> **PROBLEM DETAILS**
The records below should be copied in full, exactly as shown.
= = = =
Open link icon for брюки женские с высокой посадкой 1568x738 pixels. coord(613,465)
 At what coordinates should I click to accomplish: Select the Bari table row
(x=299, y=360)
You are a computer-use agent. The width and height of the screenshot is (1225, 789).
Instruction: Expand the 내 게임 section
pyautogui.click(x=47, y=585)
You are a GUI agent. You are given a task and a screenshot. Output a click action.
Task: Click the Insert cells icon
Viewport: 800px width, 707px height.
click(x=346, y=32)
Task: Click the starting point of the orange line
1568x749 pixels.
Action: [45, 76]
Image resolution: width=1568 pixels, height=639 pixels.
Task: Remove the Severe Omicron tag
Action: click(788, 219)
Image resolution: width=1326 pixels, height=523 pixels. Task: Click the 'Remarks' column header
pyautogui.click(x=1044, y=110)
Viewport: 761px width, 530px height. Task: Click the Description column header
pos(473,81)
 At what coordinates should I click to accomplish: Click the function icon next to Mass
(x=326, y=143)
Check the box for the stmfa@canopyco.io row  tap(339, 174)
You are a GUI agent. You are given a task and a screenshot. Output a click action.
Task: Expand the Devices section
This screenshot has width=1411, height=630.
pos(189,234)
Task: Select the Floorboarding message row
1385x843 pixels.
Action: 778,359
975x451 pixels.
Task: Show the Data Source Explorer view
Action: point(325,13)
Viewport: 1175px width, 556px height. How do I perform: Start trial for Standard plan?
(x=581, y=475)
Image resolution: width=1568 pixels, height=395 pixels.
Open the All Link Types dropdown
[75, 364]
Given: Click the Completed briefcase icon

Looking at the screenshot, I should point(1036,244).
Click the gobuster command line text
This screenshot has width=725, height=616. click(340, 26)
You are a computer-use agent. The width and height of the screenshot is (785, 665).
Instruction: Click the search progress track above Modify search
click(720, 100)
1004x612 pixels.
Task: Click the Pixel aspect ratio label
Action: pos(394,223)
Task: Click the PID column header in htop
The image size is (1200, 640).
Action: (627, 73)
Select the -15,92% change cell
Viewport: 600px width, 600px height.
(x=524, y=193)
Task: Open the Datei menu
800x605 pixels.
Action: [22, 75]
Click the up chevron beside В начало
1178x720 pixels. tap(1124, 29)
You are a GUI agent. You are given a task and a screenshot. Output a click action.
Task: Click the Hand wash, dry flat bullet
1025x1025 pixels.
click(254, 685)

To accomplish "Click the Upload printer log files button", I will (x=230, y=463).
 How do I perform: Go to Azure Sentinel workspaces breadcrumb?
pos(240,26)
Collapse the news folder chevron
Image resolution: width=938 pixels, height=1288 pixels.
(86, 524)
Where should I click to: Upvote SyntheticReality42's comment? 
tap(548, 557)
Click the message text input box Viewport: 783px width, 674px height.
= = = =
> **OUTPUT FOR THIS EXERCISE**
Open link icon for брюки женские с высокой посадкой 1568x738 pixels. coord(613,465)
 At what coordinates should I click to accomplish: Select the Bari table row
(x=299, y=360)
You are a computer-use agent. The width and height of the screenshot is (1225, 789).
Instruction: Expand the 내 게임 section
pyautogui.click(x=47, y=585)
You are a GUI agent. You are given a task and a screenshot. Output a click action.
Task: Click the Insert cells icon
Viewport: 800px width, 707px height.
click(x=346, y=32)
Task: Click the starting point of the orange line
1568x749 pixels.
Action: [45, 76]
Image resolution: width=1568 pixels, height=639 pixels.
Task: Remove the Severe Omicron tag
Action: click(788, 219)
Image resolution: width=1326 pixels, height=523 pixels. Task: Click the 'Remarks' column header
pyautogui.click(x=1044, y=110)
Viewport: 761px width, 530px height. Task: Click the Description column header
pos(473,81)
 At what coordinates should I click to accomplish: Click the function icon next to Mass
(x=326, y=143)
Check the box for the stmfa@canopyco.io row  tap(339, 174)
You are a GUI agent. You are given a task and a screenshot. Output a click action.
Task: Expand the Devices section
This screenshot has width=1411, height=630.
pos(189,234)
Task: Select the Floorboarding message row
1385x843 pixels.
Action: 778,359
975x451 pixels.
Task: Show the Data Source Explorer view
Action: point(325,13)
Viewport: 1175px width, 556px height. How do I perform: Start trial for Standard plan?
(x=581, y=475)
Image resolution: width=1568 pixels, height=395 pixels.
Open the All Link Types dropdown
[75, 364]
Given: Click the Completed briefcase icon

Looking at the screenshot, I should point(1036,244).
Click the gobuster command line text
This screenshot has width=725, height=616. click(340, 26)
You are a computer-use agent. The width and height of the screenshot is (785, 665).
Instruction: Click the search progress track above Modify search
click(720, 100)
1004x612 pixels.
Task: Click the Pixel aspect ratio label
Action: pos(394,223)
Task: Click the PID column header in htop
The image size is (1200, 640).
Action: (627, 73)
Select the -15,92% change cell
Viewport: 600px width, 600px height.
(x=524, y=193)
Task: Open the Datei menu
800x605 pixels.
Action: [22, 75]
Click the up chevron beside В начало
1178x720 pixels. tap(1124, 29)
You are a GUI agent. You are given a task and a screenshot. Output a click action.
Task: Click the Hand wash, dry flat bullet
1025x1025 pixels.
click(254, 685)

To accomplish "Click the Upload printer log files button", I will (x=230, y=463).
 How do I perform: Go to Azure Sentinel workspaces breadcrumb?
pos(240,26)
Collapse the news folder chevron
Image resolution: width=938 pixels, height=1288 pixels.
(86, 524)
Where should I click to: Upvote SyntheticReality42's comment? 
tap(548, 557)
Click the message text input box Viewport: 783px width, 674px height.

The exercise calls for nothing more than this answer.